Everyone is suddenly able to make a website. That is not the same as making a website that works.
The AI website conversation has split into two camps. One side is selling speed: prompt a layout, generate the interface, publish something that looks good enough by lunchtime. The other side is asking the awkward question underneath all the demos: does any of this actually make the phone ring, explain the business, capture demand or move someone closer to buying?
That second question is the only one worth building around.
The received wisdom says AI has changed websites because production is now cheap. Design tools can generate interface ideas. Coding agents can turn a rough brief into a page. Templates, components and full working prototypes appear in minutes. For a small business that has been waiting six months for a brochure site, that is genuinely useful.
But cheap production is not the breakthrough. It is the new baseline.
The real work starts after the first version
Does the page know what job it has? Does the opening screen make the proposition obvious? Does the story unfold in the right order? Does the design make a buyer feel confidence, not just novelty? Does the site hand people from attention into action without making them decode the business model for themselves?
That is where most AI-built websites fall down. They are fast, but they have no judgement.
A site that looks straight out of an AI template, with weak spacing, generic copy and no conversion logic, is still a weak site. The tool did not remove the need for taste. It exposed it.
What is a judged website experience?
A judged website experience is a page deliberately shaped around a commercial job and a buyer's decision path. Human choices govern what deserves emphasis, what must be proved, what should be removed and which action should follow. AI can support the production, but the public artefact matters more than the production story.
The new Foundry homepage film is a useful example. The point is not that AI helped make a cinematic, scroll-led experience. The point is that the page has a job. It opens with feeling, moves through timed chapters, stays muted, avoids duplicate messaging, works on mobile, supports media seeking, then hands people straight into the services. It behaves like a designed argument, not a pile of generated sections.
That distinction matters for any business thinking about its next website.
A homepage is a decision surface
A homepage is not a mood board. It is not a place to show that your company has discovered motion, gradients or AI copy. It is a decision surface. People arrive with a vague question in their head: is this for me, do I trust it, do I understand it, and what should I do next?
AI can explore layouts, draft copy, test variants, build components and turn rough strategy into working pages. But it cannot decide, on its own, what deserves emphasis. It cannot feel when a message is being shouted twice. It cannot know when a founder's story needs restraint, when a service needs proof or when the clever interaction is getting in the way of the buyer.
That is human judgement. Not as decoration at the end, but as the operating system for the whole build.
Use a human quality gate
If you are rebuilding your website with AI, do not start with “what can we generate?” Start with “what must this page make clear?”
Pick the commercial job. Map the decision path. Decide the proof. Write the order of belief. Then use AI to compress production, not to replace thinking.
The businesses that win from AI web design will not be the ones that publish the most pages. They will use AI to move faster while keeping judgement in charge.

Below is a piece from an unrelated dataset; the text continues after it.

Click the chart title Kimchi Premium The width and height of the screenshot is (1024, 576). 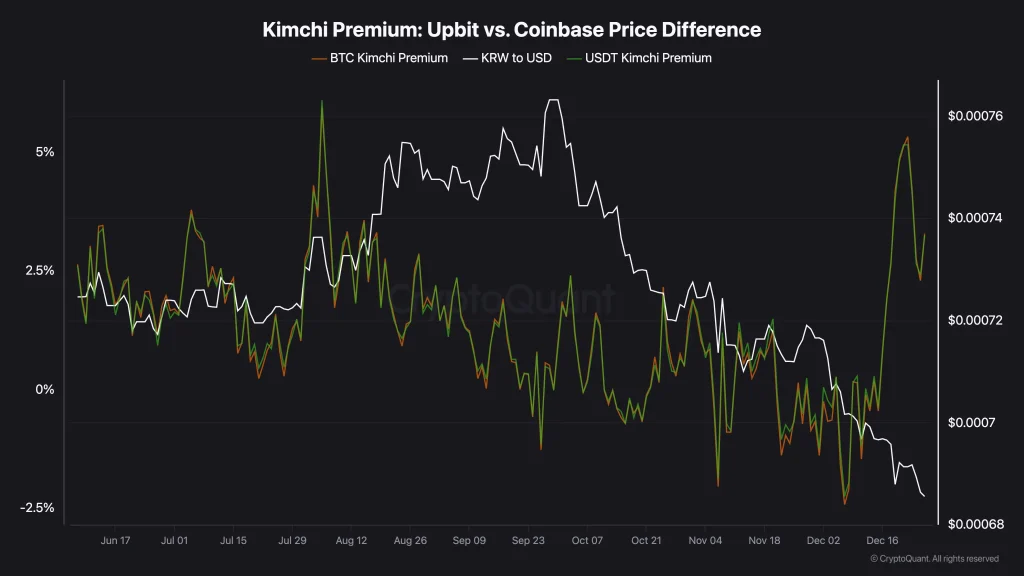512,29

AI can generate the website. It cannot care whether the website earns its place in the business.
Frequently asked questions
Can AI build a useful business website?
Yes. AI can accelerate layout exploration, copy drafting, component development and testing. The website still needs human judgement over its proposition, proof, decision path, accessibility, responsiveness and conversion goal.
What is a judged website experience?
It is a page deliberately shaped around a commercial job and buyer decision path, with human choices governing what to emphasise, what to prove, what to remove and what action should follow.
What should a business decide before using AI to build a website?
Decide the page's commercial job, audience, proposition, order of belief, required proof and primary next action before generating layouts or copy.
How should businesses quality-check an AI-built website?
Review proposition clarity, story order, evidence, responsiveness, accessibility, performance, source accuracy, conversion path and whether decorative interactions help or obstruct the buyer.